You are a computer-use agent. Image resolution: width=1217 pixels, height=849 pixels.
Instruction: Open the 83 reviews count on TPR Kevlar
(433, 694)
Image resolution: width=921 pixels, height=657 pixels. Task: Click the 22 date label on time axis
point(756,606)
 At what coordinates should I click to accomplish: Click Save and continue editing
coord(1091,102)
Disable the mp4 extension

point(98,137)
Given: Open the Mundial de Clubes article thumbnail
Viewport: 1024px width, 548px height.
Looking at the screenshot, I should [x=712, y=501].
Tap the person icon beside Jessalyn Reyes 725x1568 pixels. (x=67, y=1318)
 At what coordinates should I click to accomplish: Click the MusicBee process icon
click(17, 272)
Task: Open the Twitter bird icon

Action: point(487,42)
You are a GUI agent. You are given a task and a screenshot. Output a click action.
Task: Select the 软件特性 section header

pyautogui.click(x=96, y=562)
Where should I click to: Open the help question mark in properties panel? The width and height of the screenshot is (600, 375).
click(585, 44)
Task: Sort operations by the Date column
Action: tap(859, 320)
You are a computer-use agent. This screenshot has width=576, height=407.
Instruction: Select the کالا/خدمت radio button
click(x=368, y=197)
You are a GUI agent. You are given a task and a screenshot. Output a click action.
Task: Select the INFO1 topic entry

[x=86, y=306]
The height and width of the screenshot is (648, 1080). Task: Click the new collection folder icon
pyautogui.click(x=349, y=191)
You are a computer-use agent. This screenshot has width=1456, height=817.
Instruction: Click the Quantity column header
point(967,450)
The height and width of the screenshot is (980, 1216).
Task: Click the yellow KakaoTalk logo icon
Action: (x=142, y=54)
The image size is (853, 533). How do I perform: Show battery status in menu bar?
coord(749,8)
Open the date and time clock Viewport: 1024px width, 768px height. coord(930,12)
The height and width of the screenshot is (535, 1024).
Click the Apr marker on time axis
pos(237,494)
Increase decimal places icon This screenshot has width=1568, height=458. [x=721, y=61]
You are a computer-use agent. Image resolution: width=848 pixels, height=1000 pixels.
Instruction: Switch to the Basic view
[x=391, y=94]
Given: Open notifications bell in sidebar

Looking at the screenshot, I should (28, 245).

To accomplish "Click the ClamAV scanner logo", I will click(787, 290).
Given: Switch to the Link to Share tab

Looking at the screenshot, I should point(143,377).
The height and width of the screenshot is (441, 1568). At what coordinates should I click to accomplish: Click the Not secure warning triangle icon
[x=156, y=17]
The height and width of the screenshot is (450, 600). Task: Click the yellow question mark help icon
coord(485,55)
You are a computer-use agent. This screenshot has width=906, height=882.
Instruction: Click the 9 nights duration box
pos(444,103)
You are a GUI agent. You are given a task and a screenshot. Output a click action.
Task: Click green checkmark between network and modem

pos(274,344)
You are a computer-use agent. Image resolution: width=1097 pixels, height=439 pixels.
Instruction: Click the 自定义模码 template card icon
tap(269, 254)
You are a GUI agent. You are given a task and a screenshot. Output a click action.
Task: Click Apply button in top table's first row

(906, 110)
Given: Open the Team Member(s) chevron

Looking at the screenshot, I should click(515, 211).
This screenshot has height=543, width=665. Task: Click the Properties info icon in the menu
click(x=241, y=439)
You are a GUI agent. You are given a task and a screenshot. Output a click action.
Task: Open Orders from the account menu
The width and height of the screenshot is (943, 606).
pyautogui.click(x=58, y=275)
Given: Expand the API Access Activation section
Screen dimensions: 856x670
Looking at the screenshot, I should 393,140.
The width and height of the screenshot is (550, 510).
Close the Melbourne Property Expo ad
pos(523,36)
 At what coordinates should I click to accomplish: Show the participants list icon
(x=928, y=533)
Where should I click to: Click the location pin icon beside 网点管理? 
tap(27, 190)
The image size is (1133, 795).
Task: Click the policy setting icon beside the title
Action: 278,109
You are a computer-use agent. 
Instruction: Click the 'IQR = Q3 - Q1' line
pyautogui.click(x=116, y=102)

============

WHAT THE EXERCISE ASKS
Nothing in the records above may differ in your copy; retype them in full.

ANSWER TO THE EXERCISE
You are a computer-use agent. Image resolution: width=1217 pixels, height=849 pixels.
Instruction: Open the 83 reviews count on TPR Kevlar
(433, 694)
Image resolution: width=921 pixels, height=657 pixels. Task: Click the 22 date label on time axis
point(756,606)
 At what coordinates should I click to accomplish: Click Save and continue editing
coord(1091,102)
Disable the mp4 extension

point(98,137)
Given: Open the Mundial de Clubes article thumbnail
Viewport: 1024px width, 548px height.
Looking at the screenshot, I should [x=712, y=501].
Tap the person icon beside Jessalyn Reyes 725x1568 pixels. (x=67, y=1318)
 At what coordinates should I click to accomplish: Click the MusicBee process icon
click(17, 272)
Task: Open the Twitter bird icon

Action: point(487,42)
You are a GUI agent. You are given a task and a screenshot. Output a click action.
Task: Select the 软件特性 section header

pyautogui.click(x=96, y=562)
Where should I click to: Open the help question mark in properties panel? The width and height of the screenshot is (600, 375).
click(585, 44)
Task: Sort operations by the Date column
Action: tap(859, 320)
You are a computer-use agent. This screenshot has width=576, height=407.
Instruction: Select the کالا/خدمت radio button
click(x=368, y=197)
You are a GUI agent. You are given a task and a screenshot. Output a click action.
Task: Select the INFO1 topic entry

[x=86, y=306]
The height and width of the screenshot is (648, 1080). Task: Click the new collection folder icon
pyautogui.click(x=349, y=191)
You are a computer-use agent. This screenshot has width=1456, height=817.
Instruction: Click the Quantity column header
point(967,450)
The height and width of the screenshot is (980, 1216).
Task: Click the yellow KakaoTalk logo icon
Action: (x=142, y=54)
The image size is (853, 533). How do I perform: Show battery status in menu bar?
coord(749,8)
Open the date and time clock Viewport: 1024px width, 768px height. coord(930,12)
The height and width of the screenshot is (535, 1024).
Click the Apr marker on time axis
pos(237,494)
Increase decimal places icon This screenshot has width=1568, height=458. [x=721, y=61]
You are a computer-use agent. Image resolution: width=848 pixels, height=1000 pixels.
Instruction: Switch to the Basic view
[x=391, y=94]
Given: Open notifications bell in sidebar

Looking at the screenshot, I should (28, 245).

To accomplish "Click the ClamAV scanner logo", I will click(787, 290).
Given: Switch to the Link to Share tab

Looking at the screenshot, I should point(143,377).
The height and width of the screenshot is (441, 1568). At what coordinates should I click to accomplish: Click the Not secure warning triangle icon
[x=156, y=17]
The height and width of the screenshot is (450, 600). Task: Click the yellow question mark help icon
coord(485,55)
You are a computer-use agent. This screenshot has width=906, height=882.
Instruction: Click the 9 nights duration box
pos(444,103)
You are a GUI agent. You are given a task and a screenshot. Output a click action.
Task: Click green checkmark between network and modem

pos(274,344)
You are a computer-use agent. Image resolution: width=1097 pixels, height=439 pixels.
Instruction: Click the 自定义模码 template card icon
tap(269, 254)
You are a GUI agent. You are given a task and a screenshot. Output a click action.
Task: Click Apply button in top table's first row

(906, 110)
Given: Open the Team Member(s) chevron

Looking at the screenshot, I should click(515, 211).
This screenshot has height=543, width=665. Task: Click the Properties info icon in the menu
click(x=241, y=439)
You are a GUI agent. You are given a task and a screenshot. Output a click action.
Task: Open Orders from the account menu
The width and height of the screenshot is (943, 606).
pyautogui.click(x=58, y=275)
Given: Expand the API Access Activation section
Screen dimensions: 856x670
Looking at the screenshot, I should 393,140.
The width and height of the screenshot is (550, 510).
Close the Melbourne Property Expo ad
pos(523,36)
 At what coordinates should I click to accomplish: Show the participants list icon
(x=928, y=533)
Where should I click to: Click the location pin icon beside 网点管理? 
tap(27, 190)
The image size is (1133, 795).
Task: Click the policy setting icon beside the title
Action: 278,109
You are a computer-use agent. 
Instruction: Click the 'IQR = Q3 - Q1' line
pyautogui.click(x=116, y=102)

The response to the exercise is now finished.